<<<<

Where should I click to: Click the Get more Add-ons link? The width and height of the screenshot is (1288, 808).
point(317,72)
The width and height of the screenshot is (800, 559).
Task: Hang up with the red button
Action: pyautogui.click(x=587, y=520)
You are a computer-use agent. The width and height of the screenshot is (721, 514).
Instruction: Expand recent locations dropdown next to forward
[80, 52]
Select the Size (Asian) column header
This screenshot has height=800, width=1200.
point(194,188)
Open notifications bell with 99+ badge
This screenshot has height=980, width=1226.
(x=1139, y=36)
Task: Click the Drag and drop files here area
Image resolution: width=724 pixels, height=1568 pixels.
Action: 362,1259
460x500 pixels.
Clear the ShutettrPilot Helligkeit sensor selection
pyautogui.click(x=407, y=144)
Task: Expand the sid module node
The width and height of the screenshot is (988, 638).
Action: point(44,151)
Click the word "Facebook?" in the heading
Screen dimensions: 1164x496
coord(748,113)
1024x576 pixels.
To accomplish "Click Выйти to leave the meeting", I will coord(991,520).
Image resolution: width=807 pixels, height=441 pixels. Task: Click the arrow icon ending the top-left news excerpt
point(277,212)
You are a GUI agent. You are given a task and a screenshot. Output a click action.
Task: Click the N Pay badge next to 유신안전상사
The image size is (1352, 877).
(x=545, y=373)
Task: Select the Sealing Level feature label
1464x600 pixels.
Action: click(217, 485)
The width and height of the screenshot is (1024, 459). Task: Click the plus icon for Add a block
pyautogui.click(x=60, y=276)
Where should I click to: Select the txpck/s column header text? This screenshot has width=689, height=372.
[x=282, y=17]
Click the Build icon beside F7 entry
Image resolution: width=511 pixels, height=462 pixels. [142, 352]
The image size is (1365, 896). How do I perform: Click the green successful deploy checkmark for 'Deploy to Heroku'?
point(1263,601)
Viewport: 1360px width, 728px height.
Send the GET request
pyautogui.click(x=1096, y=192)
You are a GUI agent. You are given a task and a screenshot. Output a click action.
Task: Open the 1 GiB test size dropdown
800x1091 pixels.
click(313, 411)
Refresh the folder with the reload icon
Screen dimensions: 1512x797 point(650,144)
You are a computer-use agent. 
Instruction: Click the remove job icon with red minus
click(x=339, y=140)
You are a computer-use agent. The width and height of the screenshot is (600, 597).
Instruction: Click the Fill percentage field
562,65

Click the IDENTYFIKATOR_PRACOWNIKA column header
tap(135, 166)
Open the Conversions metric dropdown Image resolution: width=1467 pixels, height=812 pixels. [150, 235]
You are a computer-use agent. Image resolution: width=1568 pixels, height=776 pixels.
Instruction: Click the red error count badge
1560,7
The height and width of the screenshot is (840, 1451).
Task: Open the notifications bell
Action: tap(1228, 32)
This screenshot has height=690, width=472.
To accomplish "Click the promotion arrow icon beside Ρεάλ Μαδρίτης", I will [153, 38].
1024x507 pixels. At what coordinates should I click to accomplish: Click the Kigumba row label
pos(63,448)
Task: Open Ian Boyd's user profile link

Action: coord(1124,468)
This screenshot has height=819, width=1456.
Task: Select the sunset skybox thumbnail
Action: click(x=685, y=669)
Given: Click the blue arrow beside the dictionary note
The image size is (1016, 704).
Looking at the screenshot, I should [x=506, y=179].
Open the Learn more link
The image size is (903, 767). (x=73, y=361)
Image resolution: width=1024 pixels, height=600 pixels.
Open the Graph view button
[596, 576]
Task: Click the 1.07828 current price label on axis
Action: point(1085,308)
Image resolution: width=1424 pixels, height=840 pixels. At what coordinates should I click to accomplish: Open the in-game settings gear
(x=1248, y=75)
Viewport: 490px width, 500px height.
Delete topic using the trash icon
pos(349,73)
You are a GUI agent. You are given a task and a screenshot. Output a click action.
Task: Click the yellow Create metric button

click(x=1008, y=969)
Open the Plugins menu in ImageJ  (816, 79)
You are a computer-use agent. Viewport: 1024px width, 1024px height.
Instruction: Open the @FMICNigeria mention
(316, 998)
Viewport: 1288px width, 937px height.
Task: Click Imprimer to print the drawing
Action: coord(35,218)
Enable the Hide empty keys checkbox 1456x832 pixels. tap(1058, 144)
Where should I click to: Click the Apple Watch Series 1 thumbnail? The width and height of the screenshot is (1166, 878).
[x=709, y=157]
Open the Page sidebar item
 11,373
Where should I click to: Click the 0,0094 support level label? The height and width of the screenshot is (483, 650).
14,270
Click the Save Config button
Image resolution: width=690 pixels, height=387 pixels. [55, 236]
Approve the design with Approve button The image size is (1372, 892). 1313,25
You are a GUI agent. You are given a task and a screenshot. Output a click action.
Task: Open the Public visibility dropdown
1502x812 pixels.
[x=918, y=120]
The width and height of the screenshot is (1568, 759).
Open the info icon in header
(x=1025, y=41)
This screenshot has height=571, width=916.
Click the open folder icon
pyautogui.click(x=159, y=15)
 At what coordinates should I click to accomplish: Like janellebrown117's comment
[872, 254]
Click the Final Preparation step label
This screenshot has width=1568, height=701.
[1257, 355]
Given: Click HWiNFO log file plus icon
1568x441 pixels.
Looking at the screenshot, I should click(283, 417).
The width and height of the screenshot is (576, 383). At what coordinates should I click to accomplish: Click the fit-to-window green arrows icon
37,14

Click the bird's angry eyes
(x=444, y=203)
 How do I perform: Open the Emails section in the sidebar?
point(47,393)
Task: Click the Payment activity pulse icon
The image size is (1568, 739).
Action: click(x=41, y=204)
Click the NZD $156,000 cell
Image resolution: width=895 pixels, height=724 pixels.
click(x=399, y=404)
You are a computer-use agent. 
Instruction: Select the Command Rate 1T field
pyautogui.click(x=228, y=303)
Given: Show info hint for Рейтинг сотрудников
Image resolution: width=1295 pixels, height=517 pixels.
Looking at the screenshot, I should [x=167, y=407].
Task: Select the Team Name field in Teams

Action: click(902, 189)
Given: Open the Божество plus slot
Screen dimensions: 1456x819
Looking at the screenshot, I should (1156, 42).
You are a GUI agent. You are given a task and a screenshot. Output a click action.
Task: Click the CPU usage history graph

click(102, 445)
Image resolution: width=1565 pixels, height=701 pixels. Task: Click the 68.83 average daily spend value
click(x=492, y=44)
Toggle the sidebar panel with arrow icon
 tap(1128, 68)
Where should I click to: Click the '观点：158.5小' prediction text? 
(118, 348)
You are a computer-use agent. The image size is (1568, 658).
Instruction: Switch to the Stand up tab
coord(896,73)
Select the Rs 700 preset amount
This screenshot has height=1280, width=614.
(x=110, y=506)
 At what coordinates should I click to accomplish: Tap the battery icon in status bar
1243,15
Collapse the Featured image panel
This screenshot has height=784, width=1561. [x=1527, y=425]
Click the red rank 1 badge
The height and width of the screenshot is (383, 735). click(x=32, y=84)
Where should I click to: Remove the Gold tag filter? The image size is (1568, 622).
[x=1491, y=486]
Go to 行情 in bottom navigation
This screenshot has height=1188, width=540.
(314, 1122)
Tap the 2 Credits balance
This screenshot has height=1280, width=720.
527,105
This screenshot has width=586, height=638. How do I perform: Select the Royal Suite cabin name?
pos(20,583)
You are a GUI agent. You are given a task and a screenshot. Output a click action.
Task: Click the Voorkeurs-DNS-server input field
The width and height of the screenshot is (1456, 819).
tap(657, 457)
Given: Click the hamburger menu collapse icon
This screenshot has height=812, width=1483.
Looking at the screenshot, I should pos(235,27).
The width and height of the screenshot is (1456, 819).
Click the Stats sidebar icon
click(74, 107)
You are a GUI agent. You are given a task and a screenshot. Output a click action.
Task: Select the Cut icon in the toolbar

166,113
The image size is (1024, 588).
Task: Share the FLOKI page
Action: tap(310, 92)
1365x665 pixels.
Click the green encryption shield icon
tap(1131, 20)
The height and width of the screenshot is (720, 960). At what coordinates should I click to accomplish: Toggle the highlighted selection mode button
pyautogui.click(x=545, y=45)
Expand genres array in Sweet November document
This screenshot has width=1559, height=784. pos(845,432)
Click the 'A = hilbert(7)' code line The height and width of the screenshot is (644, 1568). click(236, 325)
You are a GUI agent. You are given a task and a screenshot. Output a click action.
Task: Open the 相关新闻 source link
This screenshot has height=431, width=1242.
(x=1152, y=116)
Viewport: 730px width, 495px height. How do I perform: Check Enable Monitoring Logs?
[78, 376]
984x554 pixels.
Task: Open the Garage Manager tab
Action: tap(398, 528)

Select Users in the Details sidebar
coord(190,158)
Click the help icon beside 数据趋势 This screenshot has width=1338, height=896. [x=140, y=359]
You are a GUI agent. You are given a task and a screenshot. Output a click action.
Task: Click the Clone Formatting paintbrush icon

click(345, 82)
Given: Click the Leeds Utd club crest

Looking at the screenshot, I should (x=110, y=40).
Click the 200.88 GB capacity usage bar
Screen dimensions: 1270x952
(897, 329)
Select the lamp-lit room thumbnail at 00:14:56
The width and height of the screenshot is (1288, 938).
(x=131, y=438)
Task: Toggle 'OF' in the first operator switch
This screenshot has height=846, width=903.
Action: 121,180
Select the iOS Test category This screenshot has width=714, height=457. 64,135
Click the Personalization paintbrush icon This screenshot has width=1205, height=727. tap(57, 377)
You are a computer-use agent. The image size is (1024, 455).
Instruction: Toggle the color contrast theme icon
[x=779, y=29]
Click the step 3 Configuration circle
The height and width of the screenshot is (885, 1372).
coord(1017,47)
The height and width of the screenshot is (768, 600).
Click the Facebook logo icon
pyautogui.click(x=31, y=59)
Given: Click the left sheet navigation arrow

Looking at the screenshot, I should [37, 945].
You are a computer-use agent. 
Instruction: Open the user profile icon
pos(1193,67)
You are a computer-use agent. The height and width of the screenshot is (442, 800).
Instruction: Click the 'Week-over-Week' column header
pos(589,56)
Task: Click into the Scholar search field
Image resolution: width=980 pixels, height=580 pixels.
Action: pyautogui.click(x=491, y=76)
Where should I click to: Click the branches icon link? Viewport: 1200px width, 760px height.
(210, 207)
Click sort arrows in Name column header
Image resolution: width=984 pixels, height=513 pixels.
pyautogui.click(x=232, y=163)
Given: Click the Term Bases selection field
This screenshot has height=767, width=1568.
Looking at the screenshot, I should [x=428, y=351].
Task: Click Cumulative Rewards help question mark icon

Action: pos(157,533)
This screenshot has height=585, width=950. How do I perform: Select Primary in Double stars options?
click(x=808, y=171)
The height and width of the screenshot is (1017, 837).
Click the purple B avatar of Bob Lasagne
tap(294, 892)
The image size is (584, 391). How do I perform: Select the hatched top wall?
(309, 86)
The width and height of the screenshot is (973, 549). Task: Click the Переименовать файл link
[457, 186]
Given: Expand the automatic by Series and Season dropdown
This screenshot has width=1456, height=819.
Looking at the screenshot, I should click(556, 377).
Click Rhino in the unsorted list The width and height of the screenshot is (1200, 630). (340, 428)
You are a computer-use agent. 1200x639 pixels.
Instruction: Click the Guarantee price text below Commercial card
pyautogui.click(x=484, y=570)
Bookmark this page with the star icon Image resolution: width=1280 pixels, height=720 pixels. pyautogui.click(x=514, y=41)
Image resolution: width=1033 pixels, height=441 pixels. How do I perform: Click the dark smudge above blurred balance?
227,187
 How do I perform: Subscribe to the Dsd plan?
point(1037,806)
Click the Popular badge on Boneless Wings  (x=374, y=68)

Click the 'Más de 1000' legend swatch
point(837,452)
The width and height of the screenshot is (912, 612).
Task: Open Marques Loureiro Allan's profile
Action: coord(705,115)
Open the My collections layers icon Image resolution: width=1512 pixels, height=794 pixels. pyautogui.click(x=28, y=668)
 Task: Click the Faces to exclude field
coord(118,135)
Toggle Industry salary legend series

>>>>

■ Work instructions
Quote the entries above word for word, starting with the line that contains "Expand genres array" and going on through the line that contains "Click the help", with both of those lines included.

■ Solution
Expand genres array in Sweet November document
This screenshot has width=1559, height=784. pos(845,432)
Click the 'A = hilbert(7)' code line The height and width of the screenshot is (644, 1568). click(236, 325)
You are a GUI agent. You are given a task and a screenshot. Output a click action.
Task: Open the 相关新闻 source link
This screenshot has height=431, width=1242.
(x=1152, y=116)
Viewport: 730px width, 495px height. How do I perform: Check Enable Monitoring Logs?
[78, 376]
984x554 pixels.
Task: Open the Garage Manager tab
Action: tap(398, 528)

Select Users in the Details sidebar
coord(190,158)
Click the help icon beside 数据趋势 This screenshot has width=1338, height=896. [x=140, y=359]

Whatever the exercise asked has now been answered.